Witold Jagura bläst Filmmelodien für sein Auskommen
Jeder hört ihn, kaum einer kennt ihn. Mancher gibt ein paar Cent, viele gehen vorüber. Münze oder Missachtung - das ist für ihn die Frage. Witold Jagura, 24 Jahre alt, ein Weltenbummler aus dem polnischen Lodz, hat sich den Alexanderplatz als riesenhafte Bühne gewählt. Irgendwo zwischen ParkInn-Hotel und Bahnhofshalle wird man ihn kauern finden, mit dem Blasstück an den Lippen. Fast jeden Tag. Man muss nur seine Ohren achtgeben lassen, um ihn zu finden. Klagelaute gegen die Nichtbeachtung vernehmen. Trompetenstöße voll trauriger Sehnsucht. Immer sind es Filmmelodien. "Godfather", "Star Wars" oder "Indiana Jones." Klimpert es nicht oft genug im aufgeklappten Koffer, so wird Witold obdachlos. Sein Ziel ist so bescheiden wie dringlich: 40 Euro am Tag."Der Alexanderplatz ist dafür ein guter Ort. Hier laufen ja so viele Menschen herum", erzählt der junge Mann, der mit seiner Freundin und der Hündin Mewa in Neukölln lebt. Oft genug laufen die Menschen aber auch an ihm vorbei. Für Witold nur ein weiterer Ansporn. "Viele sind ignorant", weiß er. "Sie denken: Er sitzt da und tut nichts Sinnvolles. Warum sollte ich ihm Geld geben? Er spielt doch auch so."
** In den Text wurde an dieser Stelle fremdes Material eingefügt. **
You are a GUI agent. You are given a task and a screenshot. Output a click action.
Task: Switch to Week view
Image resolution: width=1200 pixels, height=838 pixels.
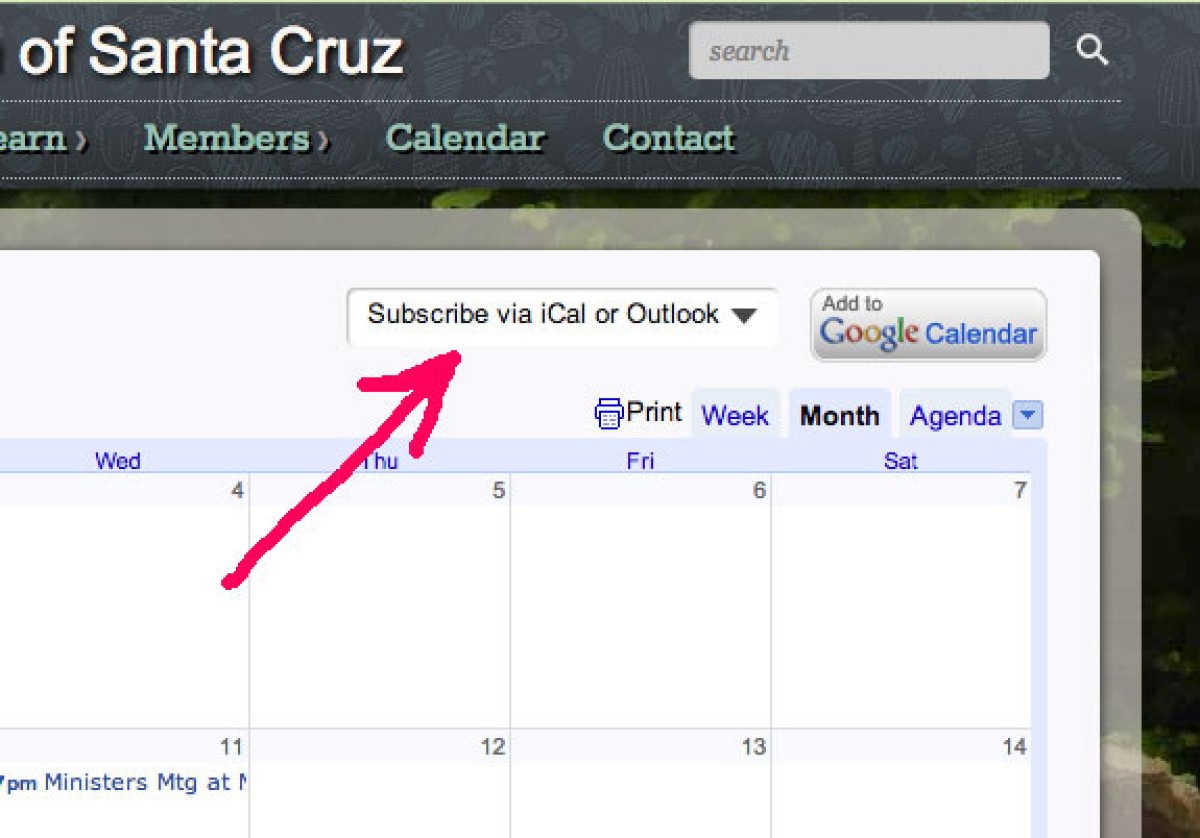(735, 416)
In der Tat muss viel zusammenkommen, um den jungen Polen mit der Trompete verstummen zu lassen. Frost und sengende Hitze erträgt er mit Gleichmut. Nun, da er seit zwei Jahren permanent den Platz bespielt, weiß er, dass es fast aussichtslose Tage gibt, an denen fast niemand die Geldbörse zückt. Aber dann: Unverhoffte Glücksmomente. "Manchmal kommt jemand daher und fragt: Wie viel brauchst Du? Ich sage: 40 Euro. Und sie geben 50."
Ob Witold staatliche Hilfe zusteht, weiß er nicht. Er hat nie danach gefragt - und er will es auch nicht. "Das Trompeten ist mein Job. Ich habe zwölf Jahre gebraucht, um ihn zu lernen." Fragt man diesen Solisten vom Alex, ob er auch zu buchen ist, erhält man ein Nicken. "Aber keine Parties, kein Hochzeiten. Ich spiele auf Beerdigung." Indem Witold das sagt, kommen ihm die Tränen. "Es ist doch das letzte Mal, dass die Leute ihre Väter, Mütter und Freunde sehen. Erst da brauchen sie wirklich gute Musik."